A new software tool for confident identification and quantitation of drugs in urine and serum

Abstract

Aim High-resolution time-of-flight mass spectrometry has become an excellent tool in forensic toxicology. The accurate mass based inherent characteristics like sensitive wide scope screening together with retrospective and general unknown analysis capabilities make it an ideal tool for this work. We describe the development and evaluation of a new software tool allowing screening and quantification using ultra-high-resolution LC-Q-ToF, accurate mass analysis. The new software allows applying the diagnostic ion concept, using enhanced confirmation criteria such as isotopes, adducts, fragments and qualifier ratios for reducing false positive detection rates. Methods Sixty-one compounds covering several compound classes based on their relevance in post-mortem and routine drug screening were used in this study. After acetonitrile precipitation, urine and serum samples were spiked with the toxicological compound mixes at four levels (between 10–500 ng/mL) and analyzed in ESI(+) mode by LC-Q-ToF-MS (Impact II, Bruker Daltonics, USA), in full scan and bbCID modes using a 14 minute gradient, reverse phase UHPLC separation. The data acquired in bbCID mode were processed with the new software package including a database with more than 2000 compounds of forensic relevance. Results In the full scan ToF-MS channel, all compounds were detected at all concentration levels, no false negatives were encountered. In urine, the high matrix load produced a high number of false positives (547 compared to the 276 expected positives). Only seven compounds were causing ∼ 75% of all -false positives.
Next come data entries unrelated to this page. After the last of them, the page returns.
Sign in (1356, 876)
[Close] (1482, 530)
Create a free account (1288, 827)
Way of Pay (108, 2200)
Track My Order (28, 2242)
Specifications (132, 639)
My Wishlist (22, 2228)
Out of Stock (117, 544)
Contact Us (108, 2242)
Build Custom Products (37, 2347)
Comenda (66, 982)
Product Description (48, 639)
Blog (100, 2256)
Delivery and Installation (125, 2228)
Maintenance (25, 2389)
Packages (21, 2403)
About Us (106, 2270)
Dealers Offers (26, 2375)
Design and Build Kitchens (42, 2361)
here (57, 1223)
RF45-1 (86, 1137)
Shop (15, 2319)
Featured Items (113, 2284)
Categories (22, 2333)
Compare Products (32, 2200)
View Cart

These false positives typically arose due to a very low detection threshold. In total 35 different compounds appeared as false positives. After applying the enhanced diagnostic ion detection criteria the false positives were completely removed. A challenge was tramadol in the presence of o-desmethylvenlafaxine as these compounds have the same retention time, same sum-formula and the same main fragment ion. However, two smaller characteristic fragments allowed the unambiguous identification of o-desmethylvenlafaxine. Conclusion The screening method with the new software is robust and has been shown to work reproducibly for forensic toxicological screening of blood and urine samples. The application of the ‘diagnostic ion’ concept has proven to be a very powerful tool to eliminate false positive findings.